# Что нужно сделать
Продолжите рассуждение о Филате и Фоме Пухове сразу после его последней фразы.
**** Отрывок из документа ****
Однако если не выходить за пределы собственно платоновского художественного мира, то нечаянно прожившего без памяти о своем родстве тридцать лет Филата можно считать антитезой к фигуре Фомы Пухова, и как раз к нему определение «природный дурак» подошло бы даже больше, чем к Пухову, тем более он и сам признает, что весь век руками работает, а «голова всегда на отдыхе, вот она и завяла».
Фома Егорович Пухов — вершина народного мира, его элита — по уму, по рассудительности, по храбрости, находчивости, независимости и прочим замечательным человеческим качествам, Филат — социальный низ, почти что дно, каста неприкасаемых. Не случайно один из видов его деятельности — чистка вручную выгребных ям, а сокровенная мечта — купить лошадь и сделаться золотарем. Хотя у степени его падения есть граница — Филат никогда не живет за счет подаяния, он — трудящийся, достойный пропитания, и не смешивается с нищими. Он кроток и смирен; как мужчина, по собственному разумению, ни на что не годен («Меня на мочегон только что-то часто тянет, а больше ничем не сочусь»), но в душе о женской любви мечтает, и в «Ямской слободе» вечная платоновская тема получает новое истолкование: «Он никогда не искал женщины, но полюбил бы страшно, верно и горячо, если бы хоть одна рябая девка пожалела его и привлекла к себе с материнской кротостью и нежностью. Он бы потерял себя под ее защищающей лаской и до смерти не утомился бы любить ее». То есть иначе говоря, мужская сила воскресла бы в нем, да еще какая, но не сама по себе, не как животное влечение, свойственное, например, его хозяину Захару Васильевичу, который «постоянно и неизбежно мог думать и беседовать только об одном — о своем цепком сладострастии», а как ответ на любовь.
**** Исходные данные ****
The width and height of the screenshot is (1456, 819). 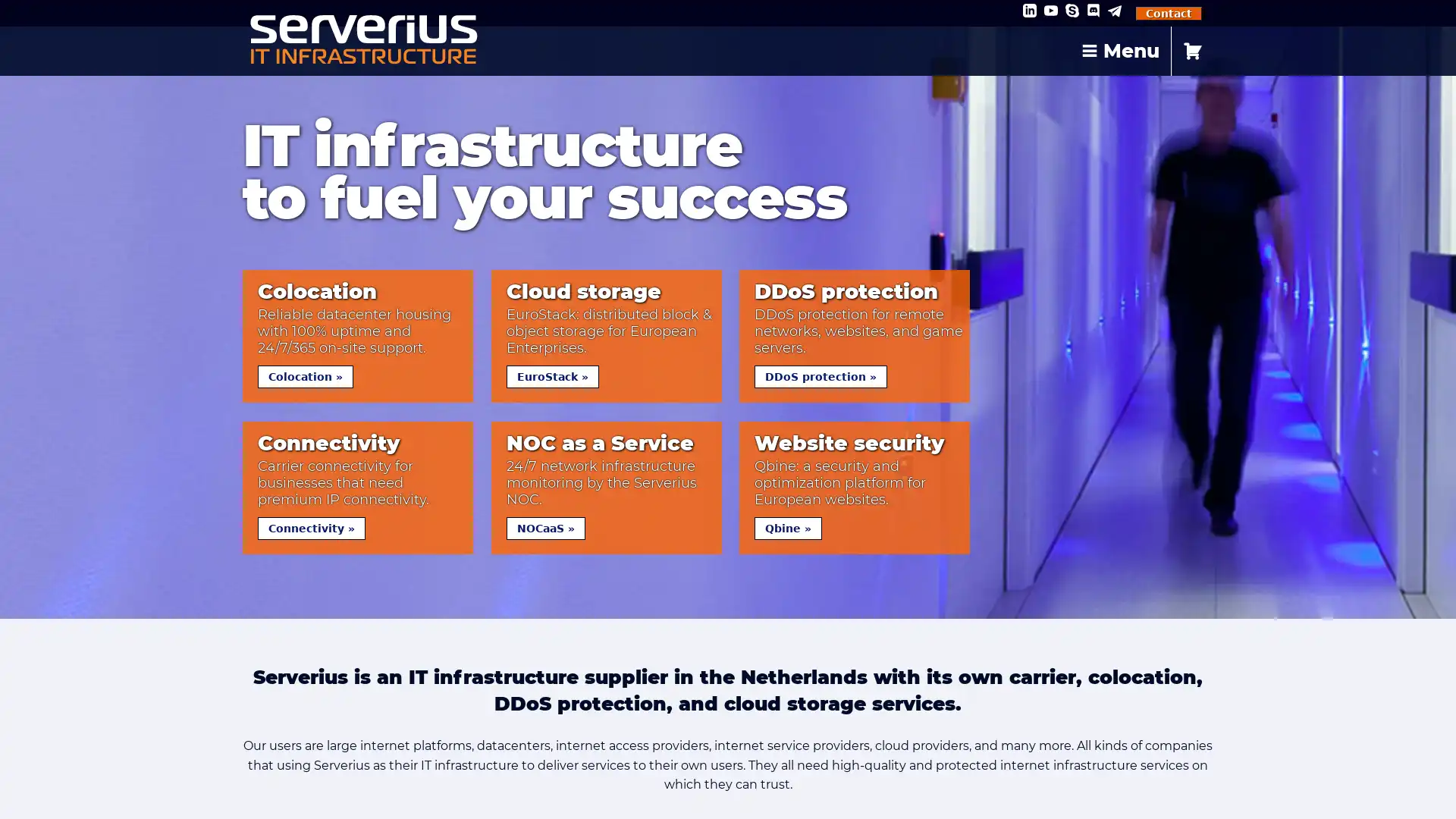 What do you see at coordinates (788, 526) in the screenshot?
I see `Qbine` at bounding box center [788, 526].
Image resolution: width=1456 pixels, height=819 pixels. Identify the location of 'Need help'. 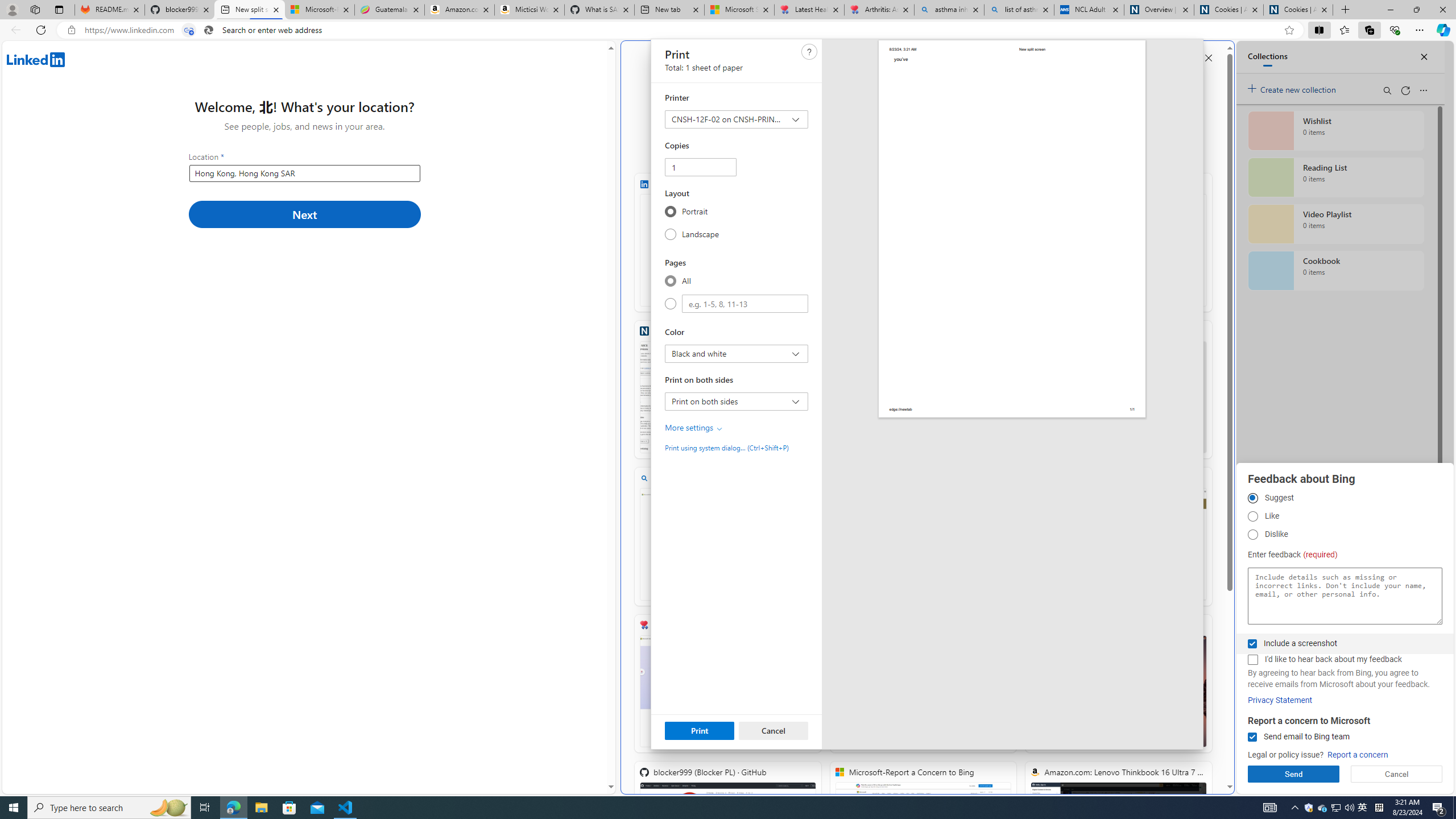
(809, 51).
****
# Готовое решение
Физическое для Филата — следствие духовного, он еще не одухотворенный, но готовый к одухотворению человек. Однако любви в Ямской слободе нет, здесь живут по иным, неодушевленным, корыстным законам, которые для Филата неприемлемы. Вместе с тем в его отношениях с окружающим миром нет ни конфронтации, ни пуховского драматизма, ни пуховской динамики — ни попытки уйти, ни попытки приблизиться. Он покойно и кротко живет среди хищных, сладострастных людей, беззастенчиво пользующихся его даровой рабочей силой и безответностью, безотказностью («Другого такого кроткого, способного и дешевого человека не было»), и единственным, кто относится к нему по-человечески, становится пришлый вольный мастер Игнат Княгин по имени Сват. Вот он-то как раз по своим «техническим характеристикам» близок к Пухову. Так в повести происходит встреча слабого с сильным, безвольного с волевым, униженного с независимым, так возникает платоновское братство людей. Однако после того, как в слободе появляется еще один пришелец, Сват прогоняет Филата: «Хоть и жалко тебя, кроткий человек, и сдружились мы с тобой, но сам видишь — втроем невтерпеж, а Мише некуда деваться».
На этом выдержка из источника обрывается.